Del 1 al 16 de diciembre de 1881, a R.W. Dixon (fragmento)
Manresa House, Roehampton, SW. (hace hoy justo 300 años del martirio del P. Campion).
Cuando un hombre se ha entregado al servicio de Dios, cuando se ha negado a sí mismo y seguido a Cristo, se ha preparado para recibir, y de hecho recibe, de Dios una guía especial, una providencia más particular. Esta guía viene dada en parte mediante la acción de otros hombres, como sus superiores, y en parte mediante luces e inspiraciones directas. Si espero tal guía, llegada por el canal que sea, acerca de cualquier asunto —mi poesía, por ejemplo— actúo en todo más sabiamente que si tratara de servir mis propios supuestos intereses en dicho asunto. Ahora bien: si usted valora lo que escribo, si yo mismo lo hago, mucho más lo hace nuestro Señor. Y si Él elige servirse de lo que dejo a su disposición, Él puede hacerlo con una felicidad y con un éxito que yo nunca podría igualar. Y si no lo hace, entonces se siguen dos cosas; una, que el premio que de todos modos recibiré de Él será aun más grande; la otra, que en ese caso sabré qué cosa tan contraria a su voluntad e incluso a mis propios intereses habría yo hecho si hubiera tomado las cosas en mis propias manos y forzado la publicación. Este es mi principio y esta, mayormente, ha sido mi práctica: llevar el tipo de vida que tengo aquí parece fácil, pero cuando uno se mezcla con el mundo y encuentra por todas partes sus secretas solicitaciones, vivir según la fe es más difícil, muy difícil; aun así, con la ayuda de Dios siempre lo haré.
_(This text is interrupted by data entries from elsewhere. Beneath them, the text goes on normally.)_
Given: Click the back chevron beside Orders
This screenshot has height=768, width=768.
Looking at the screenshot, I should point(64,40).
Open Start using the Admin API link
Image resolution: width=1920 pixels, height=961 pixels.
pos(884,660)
[… cuenta numerosos ejemplos de vida escondida de santos jesuitas …]
El beato John Berchmans [n.t. también Jesuita] fue beatificado por su estrictísima observancia de la Regla; dijo de sí mismo, y este texto es famoso entre nosotros, que la Vida en Común es la mayor de las mortificaciones; Gregorio XVI (creo) cuando se dieron los primeros pasos para dicha beatificación, dijo también de él: a este ritmo [n.t. el beato era prácticamente un don nadie en la Compañía] tendréis que canonizar a todo el Colegio Romano [n.t. el principal instituto de formación de los Jesuitas en Roma por entonces]. Cito estos casos para probar que el espectáculo y la brillantez no nos quedan bien, que cultivamos lo ordinario en lo externo y deseamos que la belleza de la hija del rey, el alma, provenga del interior.
[…]
Mi experiencia de Liverpool y Glasgow fijó en mi mente una convicción, una convicción realmente devastadora, sobre la miseria para el pobre de la vida en la ciudad, y más que para el pobre, la miseria de la vida en general, de la degradación incluso de nuestra raza [n.t. el Imperio Británico estaba en su apogeo], de la vaciedad de la civilización de este siglo: la vida hasta se convirtió para mí en una carga, al sentir como arrojadas sobre mí las cosas que veía.